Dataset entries
----

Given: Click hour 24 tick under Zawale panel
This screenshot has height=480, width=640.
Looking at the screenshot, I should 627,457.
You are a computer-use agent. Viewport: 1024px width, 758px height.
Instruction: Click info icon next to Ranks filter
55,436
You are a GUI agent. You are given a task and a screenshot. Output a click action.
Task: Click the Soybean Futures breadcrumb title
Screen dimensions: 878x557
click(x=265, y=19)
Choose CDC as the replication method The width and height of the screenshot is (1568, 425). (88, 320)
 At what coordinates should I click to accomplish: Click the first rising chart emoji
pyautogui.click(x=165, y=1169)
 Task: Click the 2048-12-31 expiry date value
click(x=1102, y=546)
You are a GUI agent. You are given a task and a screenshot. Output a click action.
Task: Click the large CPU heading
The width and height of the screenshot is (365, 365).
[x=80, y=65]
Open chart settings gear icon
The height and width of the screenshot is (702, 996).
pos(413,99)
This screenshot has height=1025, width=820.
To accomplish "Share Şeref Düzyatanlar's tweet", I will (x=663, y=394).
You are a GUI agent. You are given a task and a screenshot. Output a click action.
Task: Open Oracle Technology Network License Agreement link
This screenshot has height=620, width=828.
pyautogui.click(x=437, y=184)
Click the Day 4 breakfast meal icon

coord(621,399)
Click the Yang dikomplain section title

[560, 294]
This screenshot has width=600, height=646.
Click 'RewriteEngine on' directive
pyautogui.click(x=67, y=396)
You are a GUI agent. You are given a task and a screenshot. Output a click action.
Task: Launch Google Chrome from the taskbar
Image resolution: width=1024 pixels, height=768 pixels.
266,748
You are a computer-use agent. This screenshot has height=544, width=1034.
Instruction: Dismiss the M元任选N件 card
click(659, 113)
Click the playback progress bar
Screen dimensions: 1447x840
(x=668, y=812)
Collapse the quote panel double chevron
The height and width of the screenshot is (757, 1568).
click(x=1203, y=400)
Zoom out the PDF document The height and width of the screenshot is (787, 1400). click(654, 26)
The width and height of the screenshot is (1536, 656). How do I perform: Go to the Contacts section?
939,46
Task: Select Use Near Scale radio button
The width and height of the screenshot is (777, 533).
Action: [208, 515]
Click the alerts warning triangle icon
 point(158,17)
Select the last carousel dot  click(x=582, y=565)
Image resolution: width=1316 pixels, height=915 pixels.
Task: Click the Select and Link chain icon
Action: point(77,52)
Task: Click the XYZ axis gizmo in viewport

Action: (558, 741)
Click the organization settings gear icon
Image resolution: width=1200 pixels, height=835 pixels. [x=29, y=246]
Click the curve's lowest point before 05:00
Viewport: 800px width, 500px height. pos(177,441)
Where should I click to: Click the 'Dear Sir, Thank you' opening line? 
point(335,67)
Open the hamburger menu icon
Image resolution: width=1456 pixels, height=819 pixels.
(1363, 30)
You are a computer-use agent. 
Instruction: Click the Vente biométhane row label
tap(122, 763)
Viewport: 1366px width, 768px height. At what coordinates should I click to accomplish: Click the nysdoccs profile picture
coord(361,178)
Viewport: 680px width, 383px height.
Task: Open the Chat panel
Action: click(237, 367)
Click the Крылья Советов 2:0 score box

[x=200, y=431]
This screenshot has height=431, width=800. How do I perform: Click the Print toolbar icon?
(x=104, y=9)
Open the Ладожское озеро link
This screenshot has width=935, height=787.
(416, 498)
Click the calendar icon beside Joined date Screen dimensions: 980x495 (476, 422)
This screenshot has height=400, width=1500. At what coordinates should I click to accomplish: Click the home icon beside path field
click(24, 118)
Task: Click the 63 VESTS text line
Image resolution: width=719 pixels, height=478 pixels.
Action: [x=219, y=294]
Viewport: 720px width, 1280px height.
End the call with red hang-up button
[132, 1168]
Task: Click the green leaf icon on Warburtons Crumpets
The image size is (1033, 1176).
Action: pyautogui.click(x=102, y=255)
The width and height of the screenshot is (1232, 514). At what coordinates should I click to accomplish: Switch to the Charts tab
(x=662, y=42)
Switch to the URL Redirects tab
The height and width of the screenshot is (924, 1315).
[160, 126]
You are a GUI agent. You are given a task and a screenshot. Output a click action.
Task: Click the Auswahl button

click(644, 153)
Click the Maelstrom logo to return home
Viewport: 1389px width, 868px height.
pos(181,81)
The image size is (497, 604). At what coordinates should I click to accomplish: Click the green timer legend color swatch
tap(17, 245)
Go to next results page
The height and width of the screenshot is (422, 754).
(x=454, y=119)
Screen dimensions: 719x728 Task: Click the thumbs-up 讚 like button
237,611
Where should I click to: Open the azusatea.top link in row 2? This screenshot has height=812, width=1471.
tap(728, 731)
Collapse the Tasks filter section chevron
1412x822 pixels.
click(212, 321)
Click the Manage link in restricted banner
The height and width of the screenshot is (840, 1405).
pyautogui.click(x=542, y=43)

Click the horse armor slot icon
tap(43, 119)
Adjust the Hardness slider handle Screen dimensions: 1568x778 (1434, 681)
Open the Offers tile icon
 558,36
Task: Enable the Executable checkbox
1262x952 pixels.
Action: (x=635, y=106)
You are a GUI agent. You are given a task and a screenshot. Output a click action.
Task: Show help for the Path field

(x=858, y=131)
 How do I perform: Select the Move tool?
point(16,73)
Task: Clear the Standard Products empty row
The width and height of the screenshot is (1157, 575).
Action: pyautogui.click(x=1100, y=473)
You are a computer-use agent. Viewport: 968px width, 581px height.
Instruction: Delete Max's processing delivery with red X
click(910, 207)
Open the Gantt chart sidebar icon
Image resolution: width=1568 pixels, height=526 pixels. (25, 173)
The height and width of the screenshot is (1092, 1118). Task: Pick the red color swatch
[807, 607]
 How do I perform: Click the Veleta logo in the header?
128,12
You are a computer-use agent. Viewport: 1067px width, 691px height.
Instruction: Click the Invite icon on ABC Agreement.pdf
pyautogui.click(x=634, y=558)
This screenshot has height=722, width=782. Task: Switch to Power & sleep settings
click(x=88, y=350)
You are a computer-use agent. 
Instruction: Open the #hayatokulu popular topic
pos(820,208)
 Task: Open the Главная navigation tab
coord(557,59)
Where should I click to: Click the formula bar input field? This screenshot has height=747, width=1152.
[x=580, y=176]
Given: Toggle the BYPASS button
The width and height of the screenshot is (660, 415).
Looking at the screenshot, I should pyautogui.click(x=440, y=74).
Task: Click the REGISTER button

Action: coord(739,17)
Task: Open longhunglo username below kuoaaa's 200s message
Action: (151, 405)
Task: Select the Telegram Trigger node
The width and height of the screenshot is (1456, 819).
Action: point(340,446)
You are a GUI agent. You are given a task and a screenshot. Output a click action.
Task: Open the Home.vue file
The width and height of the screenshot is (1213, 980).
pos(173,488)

----

▶ **Assigned task**
Only these lines should appear in the reply: the one containing "Task: Open the Главная navigation tab", the last line of the data, and all lines between them, each copied exactly.

▶ **Answer area**
 Task: Open the Главная navigation tab
coord(557,59)
Where should I click to: Click the formula bar input field? This screenshot has height=747, width=1152.
[x=580, y=176]
Given: Toggle the BYPASS button
The width and height of the screenshot is (660, 415).
Looking at the screenshot, I should pyautogui.click(x=440, y=74).
Task: Click the REGISTER button

Action: coord(739,17)
Task: Open longhunglo username below kuoaaa's 200s message
Action: (151, 405)
Task: Select the Telegram Trigger node
The width and height of the screenshot is (1456, 819).
Action: point(340,446)
You are a GUI agent. You are given a task and a screenshot. Output a click action.
Task: Open the Home.vue file
The width and height of the screenshot is (1213, 980).
pos(173,488)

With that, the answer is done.